I am writing an implementation of the EM algorithm to estimate parameters in a GLMM in R. My model is $$y_{ij}|\alpha_i \sim Bin(1,p_{ij})\textrm{, where }logit(p_{ij}) = \mu + \alpha_i \textrm{ and } \alpha_i \,\,iid \sim N(0,\sigma^2).$$ In other words, my data has a binary response that can be modeled with a fixed intercept, $\mu$, and a random effect, $\alpha_i$.
I am interested in performing EM for the sake of better robustness than I'd get through an ML or REML estimator like the ones used in lmer. My procedure for estimating $\mu$ and $\sigma^2$ goes as follows:
- Choose starting values for $\mu$ and $\sigma^2$ based on REML estimates.
- Using Metropolis-Hastings, randomly generate L $\alpha_i$ vectors.
- Compute the expectation for the log-likelihood for $\mu$ and $\sigma^2$ using the L simulated values of $\alpha_i$ in a pretty standard Monte Carlo scheme.
- Maximize the expectation in (3) wrt $\mu$ and $\sigma^2$.
- Use these maximize estimates as new starting values, and return to (1).
- Repeat k times. This produces two k-length vectors, $\bf{\mu}$ and $\bf{\sigma^2}$.

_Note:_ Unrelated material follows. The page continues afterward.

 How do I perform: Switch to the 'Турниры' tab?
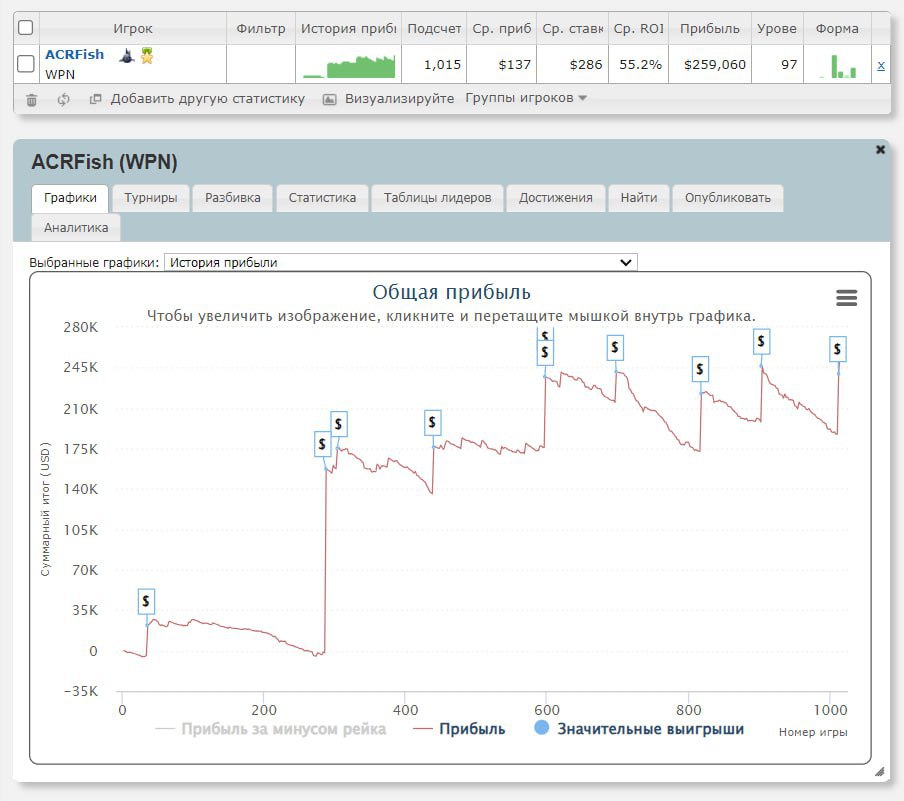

My concern is the following: speed. I have largely vectorized the procedure, but my program chokes takes awhile for values of L larger than 5,000 and k$\geq$100. I have determined that the slowest step is unfortunately Step 6. This could mean that any of the steps 1-5 are slow. I suspect that because of the slowdown with high L, the slowdown occurs during the M-step. My likelihood is separable wrt $\mu$ and $\sigma^2$ (no cross-products), so instead of one multivariate optimization, I am able to get by with two single-variable optimizations, which has sped up the computation.
Things I would like:
- Is there a way to compile R code? I call an intensive series of functions thousands of times. Variables are pre-allocated before assignments and functions are all vectorized, so I can't imagine many more gains in speed in those areas. Compiling the code would drastically improve my run time. My code is already written, so I'm very averse to converting it to C or C++.
- I have been using the
optimize()function on the relevant parts of the log-likelihood to get the appropriate maximizations of $\mu$ and $\sigma^2$ at the given iteration. In MCEM problems in the mixed models framework, is there an algorithm or function that leverages the structure better than a general optimization routine that could give me better run times?